● **What needs to be done**
Can you scale the part of the listing between the line containing "Task: Open tank avatar of 8Ax、龜野先生" and the line containing "Action: coord(48,151)", inclusive, by writing every line out again, requests included, with each click coordinate in the answers multiplied by 0.4 and rounded to a whole number, halves rounded up? Leave all other numbers unchanged.

● **Records supplied**
━━━━━━━━━━
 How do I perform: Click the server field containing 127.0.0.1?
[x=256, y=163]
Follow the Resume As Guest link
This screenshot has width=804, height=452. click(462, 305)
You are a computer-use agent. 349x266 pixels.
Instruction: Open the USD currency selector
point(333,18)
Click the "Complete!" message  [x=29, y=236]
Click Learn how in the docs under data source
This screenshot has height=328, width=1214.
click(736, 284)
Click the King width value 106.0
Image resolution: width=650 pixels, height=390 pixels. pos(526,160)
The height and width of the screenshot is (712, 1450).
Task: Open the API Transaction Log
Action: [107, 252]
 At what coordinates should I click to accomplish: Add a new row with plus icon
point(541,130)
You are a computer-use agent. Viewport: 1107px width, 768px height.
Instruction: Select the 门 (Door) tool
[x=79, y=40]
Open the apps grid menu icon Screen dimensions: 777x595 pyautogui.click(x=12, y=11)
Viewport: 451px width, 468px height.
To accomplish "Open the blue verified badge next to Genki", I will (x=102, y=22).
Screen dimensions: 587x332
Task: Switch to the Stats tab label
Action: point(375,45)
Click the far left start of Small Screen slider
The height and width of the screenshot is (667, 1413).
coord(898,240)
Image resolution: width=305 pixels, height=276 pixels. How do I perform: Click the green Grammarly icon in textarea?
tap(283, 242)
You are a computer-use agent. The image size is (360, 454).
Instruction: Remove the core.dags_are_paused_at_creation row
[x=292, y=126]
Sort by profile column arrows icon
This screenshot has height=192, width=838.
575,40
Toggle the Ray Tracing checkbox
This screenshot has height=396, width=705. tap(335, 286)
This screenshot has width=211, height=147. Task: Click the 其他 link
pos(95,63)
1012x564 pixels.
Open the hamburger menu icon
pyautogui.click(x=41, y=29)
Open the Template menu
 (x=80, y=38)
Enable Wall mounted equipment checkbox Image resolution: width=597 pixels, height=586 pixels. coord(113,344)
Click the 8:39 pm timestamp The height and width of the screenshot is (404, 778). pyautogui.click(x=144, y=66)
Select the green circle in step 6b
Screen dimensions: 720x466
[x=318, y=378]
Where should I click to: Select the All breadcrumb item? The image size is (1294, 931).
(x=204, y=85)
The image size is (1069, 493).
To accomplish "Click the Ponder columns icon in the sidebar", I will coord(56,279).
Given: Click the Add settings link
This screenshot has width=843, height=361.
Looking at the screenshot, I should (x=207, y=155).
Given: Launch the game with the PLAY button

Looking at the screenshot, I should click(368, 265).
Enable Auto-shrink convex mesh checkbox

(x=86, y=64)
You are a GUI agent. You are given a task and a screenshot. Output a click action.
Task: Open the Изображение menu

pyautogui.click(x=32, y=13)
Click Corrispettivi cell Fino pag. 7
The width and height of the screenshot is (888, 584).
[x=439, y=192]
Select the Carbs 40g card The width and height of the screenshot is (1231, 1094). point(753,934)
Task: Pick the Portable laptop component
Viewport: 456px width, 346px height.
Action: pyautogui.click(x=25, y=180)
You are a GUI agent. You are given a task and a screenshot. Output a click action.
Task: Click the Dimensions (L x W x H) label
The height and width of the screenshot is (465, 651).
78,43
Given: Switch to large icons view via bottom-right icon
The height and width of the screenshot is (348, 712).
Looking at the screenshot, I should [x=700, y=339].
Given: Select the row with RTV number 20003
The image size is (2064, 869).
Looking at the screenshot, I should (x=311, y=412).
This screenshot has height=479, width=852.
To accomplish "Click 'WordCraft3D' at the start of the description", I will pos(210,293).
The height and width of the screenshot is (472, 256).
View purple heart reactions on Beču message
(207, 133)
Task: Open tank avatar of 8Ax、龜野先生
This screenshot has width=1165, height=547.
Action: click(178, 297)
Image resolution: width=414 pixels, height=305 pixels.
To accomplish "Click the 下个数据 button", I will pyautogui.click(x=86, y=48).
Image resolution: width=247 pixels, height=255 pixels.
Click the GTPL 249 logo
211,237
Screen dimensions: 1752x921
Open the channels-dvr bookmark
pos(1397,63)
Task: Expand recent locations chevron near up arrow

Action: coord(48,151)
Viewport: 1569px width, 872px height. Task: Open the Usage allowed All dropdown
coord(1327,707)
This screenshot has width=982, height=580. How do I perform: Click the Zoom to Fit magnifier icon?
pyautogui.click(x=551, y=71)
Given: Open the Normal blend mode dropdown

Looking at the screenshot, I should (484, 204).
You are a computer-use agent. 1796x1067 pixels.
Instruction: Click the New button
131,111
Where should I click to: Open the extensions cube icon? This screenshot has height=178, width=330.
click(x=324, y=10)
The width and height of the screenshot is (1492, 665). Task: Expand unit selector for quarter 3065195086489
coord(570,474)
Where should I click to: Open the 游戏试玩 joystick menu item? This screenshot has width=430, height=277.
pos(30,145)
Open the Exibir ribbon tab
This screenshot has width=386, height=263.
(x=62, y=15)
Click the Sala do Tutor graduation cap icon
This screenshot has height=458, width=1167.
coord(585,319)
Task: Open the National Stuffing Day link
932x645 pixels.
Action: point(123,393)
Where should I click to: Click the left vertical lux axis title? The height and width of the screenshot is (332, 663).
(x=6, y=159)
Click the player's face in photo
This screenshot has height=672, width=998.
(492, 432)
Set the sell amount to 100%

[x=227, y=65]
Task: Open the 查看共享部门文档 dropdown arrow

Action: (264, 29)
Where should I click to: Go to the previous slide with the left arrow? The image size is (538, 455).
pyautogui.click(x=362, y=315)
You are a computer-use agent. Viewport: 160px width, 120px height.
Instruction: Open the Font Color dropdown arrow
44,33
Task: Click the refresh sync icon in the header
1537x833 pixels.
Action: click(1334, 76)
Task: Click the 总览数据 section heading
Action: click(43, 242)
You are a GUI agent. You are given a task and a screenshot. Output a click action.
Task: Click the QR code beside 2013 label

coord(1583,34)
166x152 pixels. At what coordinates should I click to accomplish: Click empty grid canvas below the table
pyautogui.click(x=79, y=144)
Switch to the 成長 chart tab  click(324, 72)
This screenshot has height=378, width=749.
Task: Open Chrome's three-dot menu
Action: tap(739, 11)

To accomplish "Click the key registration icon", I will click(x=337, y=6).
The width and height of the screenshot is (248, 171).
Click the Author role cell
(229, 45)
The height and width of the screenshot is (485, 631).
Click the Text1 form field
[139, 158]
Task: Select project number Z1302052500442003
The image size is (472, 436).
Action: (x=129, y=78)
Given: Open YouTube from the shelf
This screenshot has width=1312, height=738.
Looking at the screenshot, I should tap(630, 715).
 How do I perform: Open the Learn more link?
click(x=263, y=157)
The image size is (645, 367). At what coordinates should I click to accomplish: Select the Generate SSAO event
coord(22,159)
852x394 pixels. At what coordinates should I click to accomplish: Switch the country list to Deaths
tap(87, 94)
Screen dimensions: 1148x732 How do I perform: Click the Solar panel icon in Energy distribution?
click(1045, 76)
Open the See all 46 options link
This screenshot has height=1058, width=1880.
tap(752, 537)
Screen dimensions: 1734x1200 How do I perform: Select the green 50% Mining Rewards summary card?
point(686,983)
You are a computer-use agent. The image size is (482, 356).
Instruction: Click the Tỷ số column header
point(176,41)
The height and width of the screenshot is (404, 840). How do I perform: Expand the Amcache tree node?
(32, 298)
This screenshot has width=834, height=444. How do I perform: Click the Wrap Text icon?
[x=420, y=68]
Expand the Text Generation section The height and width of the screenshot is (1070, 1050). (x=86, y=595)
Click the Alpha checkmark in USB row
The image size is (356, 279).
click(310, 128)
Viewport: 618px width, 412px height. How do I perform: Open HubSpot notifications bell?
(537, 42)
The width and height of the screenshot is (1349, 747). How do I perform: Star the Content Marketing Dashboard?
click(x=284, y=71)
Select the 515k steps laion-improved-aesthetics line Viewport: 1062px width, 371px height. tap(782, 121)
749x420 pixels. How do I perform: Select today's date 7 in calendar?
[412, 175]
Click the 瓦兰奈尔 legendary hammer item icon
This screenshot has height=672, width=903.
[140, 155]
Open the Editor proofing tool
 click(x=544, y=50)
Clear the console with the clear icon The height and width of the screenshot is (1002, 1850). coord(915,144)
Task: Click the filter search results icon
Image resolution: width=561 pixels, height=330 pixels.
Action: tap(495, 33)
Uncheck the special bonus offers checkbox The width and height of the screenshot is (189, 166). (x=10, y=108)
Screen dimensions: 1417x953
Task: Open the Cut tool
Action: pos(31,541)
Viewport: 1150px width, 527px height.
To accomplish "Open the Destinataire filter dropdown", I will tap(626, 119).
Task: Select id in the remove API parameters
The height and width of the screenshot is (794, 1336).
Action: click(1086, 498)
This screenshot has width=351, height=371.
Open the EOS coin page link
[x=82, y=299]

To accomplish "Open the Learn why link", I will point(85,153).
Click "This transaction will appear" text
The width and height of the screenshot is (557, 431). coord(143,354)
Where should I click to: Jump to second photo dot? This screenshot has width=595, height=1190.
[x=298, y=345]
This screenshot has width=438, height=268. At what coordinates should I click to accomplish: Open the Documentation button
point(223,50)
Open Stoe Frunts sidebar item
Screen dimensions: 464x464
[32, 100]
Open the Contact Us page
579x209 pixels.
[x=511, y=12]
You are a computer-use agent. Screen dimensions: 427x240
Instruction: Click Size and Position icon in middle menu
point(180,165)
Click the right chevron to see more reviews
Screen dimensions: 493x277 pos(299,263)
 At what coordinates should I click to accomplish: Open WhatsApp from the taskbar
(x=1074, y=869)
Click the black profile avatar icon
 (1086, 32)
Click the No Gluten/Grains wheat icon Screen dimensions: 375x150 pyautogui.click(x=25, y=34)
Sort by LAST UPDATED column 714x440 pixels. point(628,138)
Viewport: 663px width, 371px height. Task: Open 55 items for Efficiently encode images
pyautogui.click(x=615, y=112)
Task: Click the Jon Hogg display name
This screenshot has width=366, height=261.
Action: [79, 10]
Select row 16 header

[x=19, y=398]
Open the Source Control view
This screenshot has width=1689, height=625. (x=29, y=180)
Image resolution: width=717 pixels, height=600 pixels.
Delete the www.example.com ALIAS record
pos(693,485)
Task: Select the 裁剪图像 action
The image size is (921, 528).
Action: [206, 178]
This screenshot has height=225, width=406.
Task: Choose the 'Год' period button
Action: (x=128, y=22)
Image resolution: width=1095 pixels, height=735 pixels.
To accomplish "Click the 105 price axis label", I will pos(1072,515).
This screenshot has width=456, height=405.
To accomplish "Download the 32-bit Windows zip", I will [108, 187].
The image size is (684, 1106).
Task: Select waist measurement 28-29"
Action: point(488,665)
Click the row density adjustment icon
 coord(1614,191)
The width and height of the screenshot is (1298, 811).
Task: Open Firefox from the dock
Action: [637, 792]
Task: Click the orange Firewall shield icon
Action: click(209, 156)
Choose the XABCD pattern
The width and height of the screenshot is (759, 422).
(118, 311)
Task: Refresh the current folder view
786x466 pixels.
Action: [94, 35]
━━━━━━━━━━
● **Output**
Task: Open tank avatar of 8Ax、龜野先生
This screenshot has width=1165, height=547.
Action: click(71, 119)
Image resolution: width=414 pixels, height=305 pixels.
To accomplish "Click the 下个数据 button", I will pyautogui.click(x=34, y=19).
Image resolution: width=247 pixels, height=255 pixels.
Click the GTPL 249 logo
84,95
Screen dimensions: 1752x921
Open the channels-dvr bookmark
pos(559,25)
Task: Expand recent locations chevron near up arrow

Action: coord(19,60)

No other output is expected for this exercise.